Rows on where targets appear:
Begin

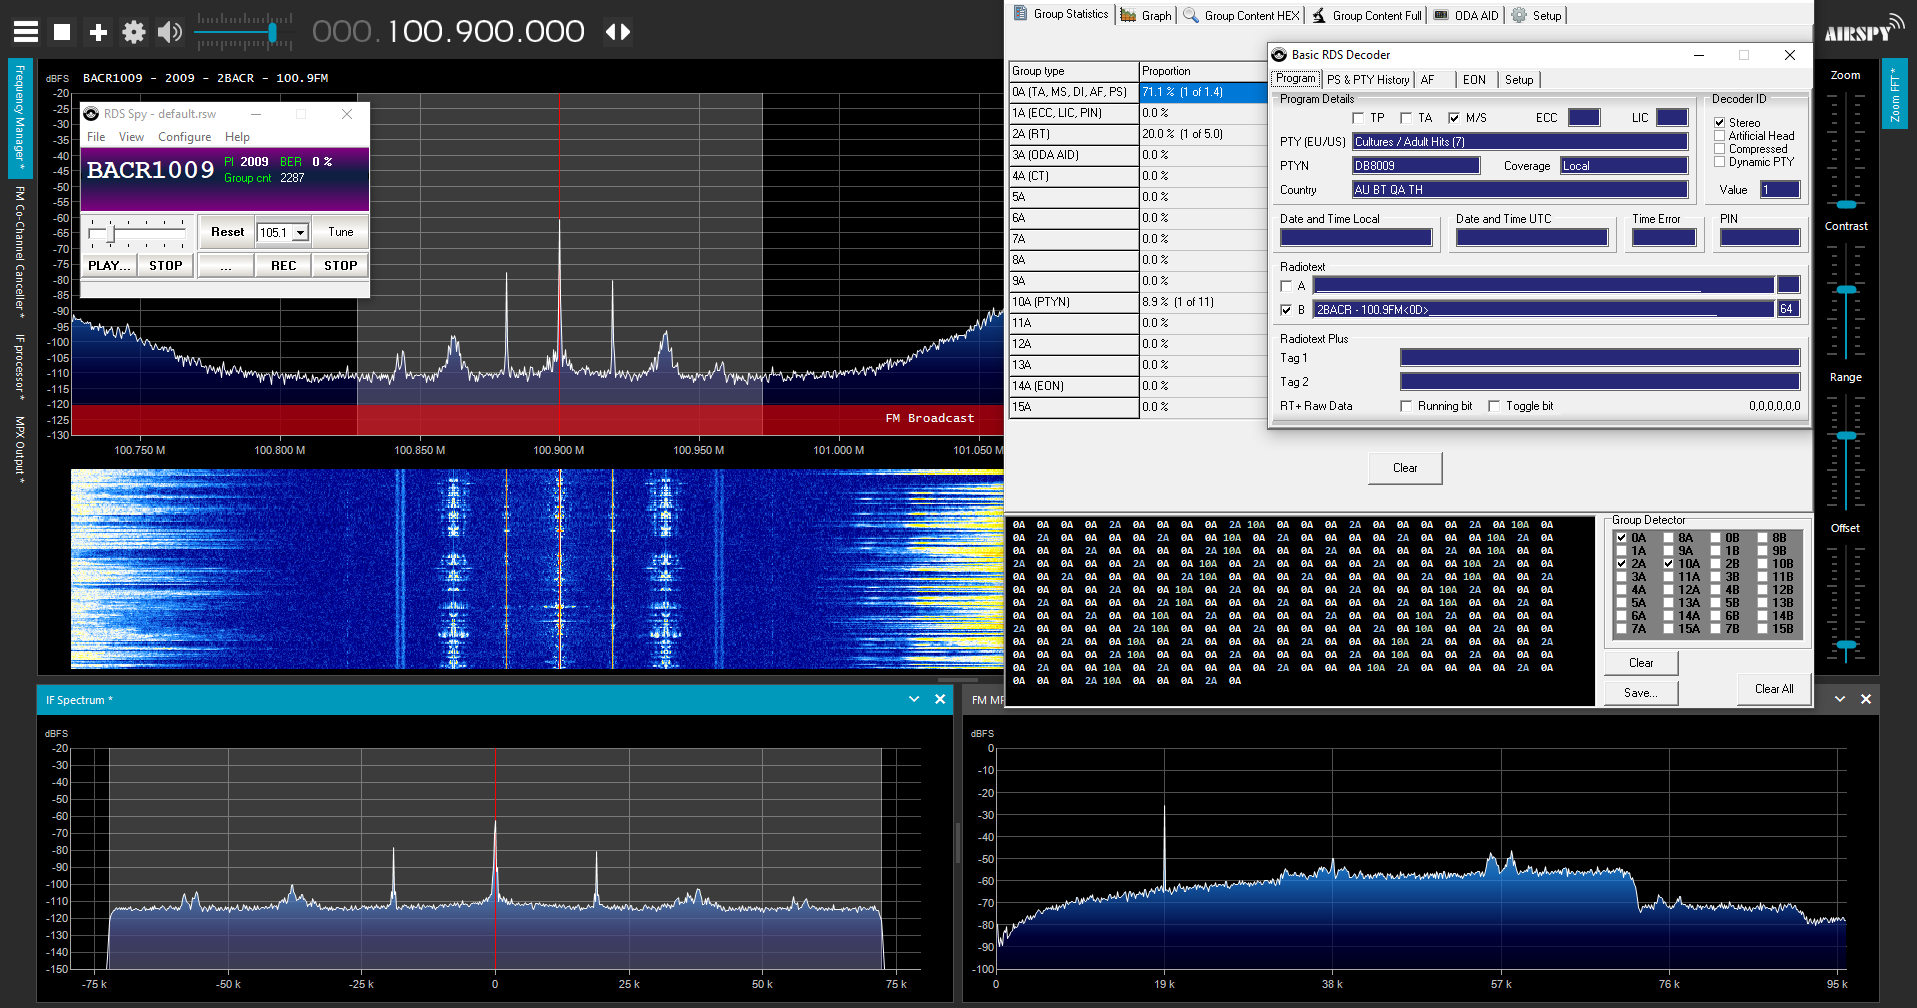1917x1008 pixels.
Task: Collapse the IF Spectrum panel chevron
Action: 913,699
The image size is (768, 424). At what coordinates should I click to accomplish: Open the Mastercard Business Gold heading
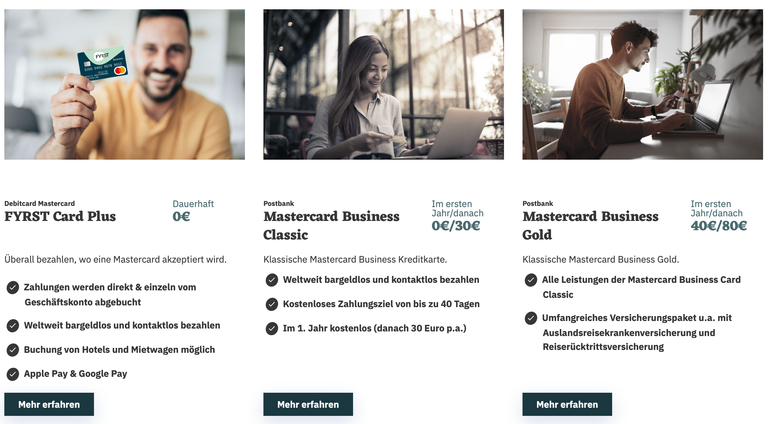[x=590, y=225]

End

WHAT TO WORK ON —
Copy every line of the rows above word for word, leaving out the pictures.

FINAL RESULT —
1917x1008 pixels.
Task: Collapse the IF Spectrum panel chevron
Action: 913,699
The image size is (768, 424). At what coordinates should I click to accomplish: Open the Mastercard Business Gold heading
[x=590, y=225]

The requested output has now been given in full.